> [WHAT YOU NEED TO DO] Reproduce word for word the lines starting at the first line and ending at the line that contains "coordinates (1296, 113).".

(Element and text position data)

— Start —

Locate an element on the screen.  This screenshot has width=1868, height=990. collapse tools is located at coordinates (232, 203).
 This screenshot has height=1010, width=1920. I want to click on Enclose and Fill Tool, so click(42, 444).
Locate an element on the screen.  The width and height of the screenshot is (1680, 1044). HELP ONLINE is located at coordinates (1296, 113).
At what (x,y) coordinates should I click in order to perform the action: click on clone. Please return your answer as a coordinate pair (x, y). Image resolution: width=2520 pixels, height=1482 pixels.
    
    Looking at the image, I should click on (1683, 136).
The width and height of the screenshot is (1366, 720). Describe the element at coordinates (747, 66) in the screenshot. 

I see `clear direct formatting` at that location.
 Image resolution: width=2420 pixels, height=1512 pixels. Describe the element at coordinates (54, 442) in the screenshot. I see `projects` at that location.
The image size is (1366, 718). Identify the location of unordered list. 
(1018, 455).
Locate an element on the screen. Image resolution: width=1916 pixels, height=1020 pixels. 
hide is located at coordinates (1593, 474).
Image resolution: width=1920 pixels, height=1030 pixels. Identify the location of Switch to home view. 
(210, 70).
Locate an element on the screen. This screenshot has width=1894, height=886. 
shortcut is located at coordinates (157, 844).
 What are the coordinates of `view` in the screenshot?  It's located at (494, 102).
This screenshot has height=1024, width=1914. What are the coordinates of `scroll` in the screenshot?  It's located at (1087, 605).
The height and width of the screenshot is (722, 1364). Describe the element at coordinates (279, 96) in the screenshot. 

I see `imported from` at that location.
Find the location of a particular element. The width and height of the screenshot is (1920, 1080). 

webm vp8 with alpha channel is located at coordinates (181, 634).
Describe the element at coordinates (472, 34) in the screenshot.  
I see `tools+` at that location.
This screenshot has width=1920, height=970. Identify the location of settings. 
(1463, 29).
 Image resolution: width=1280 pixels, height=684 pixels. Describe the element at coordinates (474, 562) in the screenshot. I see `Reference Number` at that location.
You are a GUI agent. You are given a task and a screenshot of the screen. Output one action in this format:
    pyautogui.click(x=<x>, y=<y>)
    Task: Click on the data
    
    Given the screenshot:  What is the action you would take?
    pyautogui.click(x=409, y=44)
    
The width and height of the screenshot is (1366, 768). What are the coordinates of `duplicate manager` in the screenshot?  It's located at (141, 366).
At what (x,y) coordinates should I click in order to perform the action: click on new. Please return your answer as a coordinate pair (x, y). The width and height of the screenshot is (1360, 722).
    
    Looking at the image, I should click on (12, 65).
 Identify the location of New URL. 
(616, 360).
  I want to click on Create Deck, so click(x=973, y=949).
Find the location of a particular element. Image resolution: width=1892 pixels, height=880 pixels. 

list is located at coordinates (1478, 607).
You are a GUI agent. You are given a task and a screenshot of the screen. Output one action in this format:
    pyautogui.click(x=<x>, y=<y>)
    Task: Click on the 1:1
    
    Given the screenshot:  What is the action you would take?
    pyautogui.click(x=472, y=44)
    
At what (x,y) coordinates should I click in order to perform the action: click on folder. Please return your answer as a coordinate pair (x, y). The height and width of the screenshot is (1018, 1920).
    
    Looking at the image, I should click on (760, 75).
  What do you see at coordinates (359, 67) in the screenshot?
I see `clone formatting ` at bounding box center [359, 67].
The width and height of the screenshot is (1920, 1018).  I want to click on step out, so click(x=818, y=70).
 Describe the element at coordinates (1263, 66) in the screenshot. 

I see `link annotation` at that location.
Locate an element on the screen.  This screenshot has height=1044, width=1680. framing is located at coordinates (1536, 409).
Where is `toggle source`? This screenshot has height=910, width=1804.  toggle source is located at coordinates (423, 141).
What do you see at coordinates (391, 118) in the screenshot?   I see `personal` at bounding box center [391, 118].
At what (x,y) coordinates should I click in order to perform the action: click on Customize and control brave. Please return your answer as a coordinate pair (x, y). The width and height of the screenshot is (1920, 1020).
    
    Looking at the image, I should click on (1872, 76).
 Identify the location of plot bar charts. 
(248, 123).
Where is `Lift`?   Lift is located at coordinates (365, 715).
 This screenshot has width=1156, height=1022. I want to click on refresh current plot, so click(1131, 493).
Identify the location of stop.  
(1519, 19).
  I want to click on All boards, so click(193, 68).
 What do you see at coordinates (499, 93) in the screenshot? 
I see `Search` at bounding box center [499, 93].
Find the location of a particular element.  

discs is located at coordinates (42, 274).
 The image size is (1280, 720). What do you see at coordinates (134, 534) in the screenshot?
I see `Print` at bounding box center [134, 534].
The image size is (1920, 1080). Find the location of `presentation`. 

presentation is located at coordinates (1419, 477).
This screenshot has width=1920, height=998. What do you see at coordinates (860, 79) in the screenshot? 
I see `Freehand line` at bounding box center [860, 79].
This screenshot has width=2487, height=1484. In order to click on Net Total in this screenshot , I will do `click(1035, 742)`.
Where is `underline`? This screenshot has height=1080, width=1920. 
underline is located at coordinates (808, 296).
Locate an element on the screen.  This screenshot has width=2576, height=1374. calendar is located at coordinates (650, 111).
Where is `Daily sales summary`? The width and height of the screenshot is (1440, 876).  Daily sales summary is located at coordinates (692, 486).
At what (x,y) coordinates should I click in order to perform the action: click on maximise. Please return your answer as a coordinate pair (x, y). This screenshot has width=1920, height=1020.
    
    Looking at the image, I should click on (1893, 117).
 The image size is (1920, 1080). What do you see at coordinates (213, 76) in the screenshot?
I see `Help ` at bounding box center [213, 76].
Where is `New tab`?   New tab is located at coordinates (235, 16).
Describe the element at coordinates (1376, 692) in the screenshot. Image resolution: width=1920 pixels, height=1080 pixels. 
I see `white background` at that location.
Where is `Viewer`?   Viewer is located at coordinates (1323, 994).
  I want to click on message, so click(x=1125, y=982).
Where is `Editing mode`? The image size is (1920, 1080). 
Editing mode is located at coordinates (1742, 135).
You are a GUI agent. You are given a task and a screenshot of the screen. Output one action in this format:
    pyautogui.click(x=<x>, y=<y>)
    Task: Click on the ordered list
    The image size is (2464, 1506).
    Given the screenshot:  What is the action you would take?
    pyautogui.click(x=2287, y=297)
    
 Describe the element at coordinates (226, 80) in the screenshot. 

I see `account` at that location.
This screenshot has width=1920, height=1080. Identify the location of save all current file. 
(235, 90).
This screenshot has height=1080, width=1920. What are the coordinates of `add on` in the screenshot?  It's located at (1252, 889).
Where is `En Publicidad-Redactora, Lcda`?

— End —

> [REPLY]
Locate an element on the screen.  This screenshot has width=1868, height=990. collapse tools is located at coordinates (232, 203).
 This screenshot has height=1010, width=1920. I want to click on Enclose and Fill Tool, so click(42, 444).
Locate an element on the screen.  The width and height of the screenshot is (1680, 1044). HELP ONLINE is located at coordinates (1296, 113).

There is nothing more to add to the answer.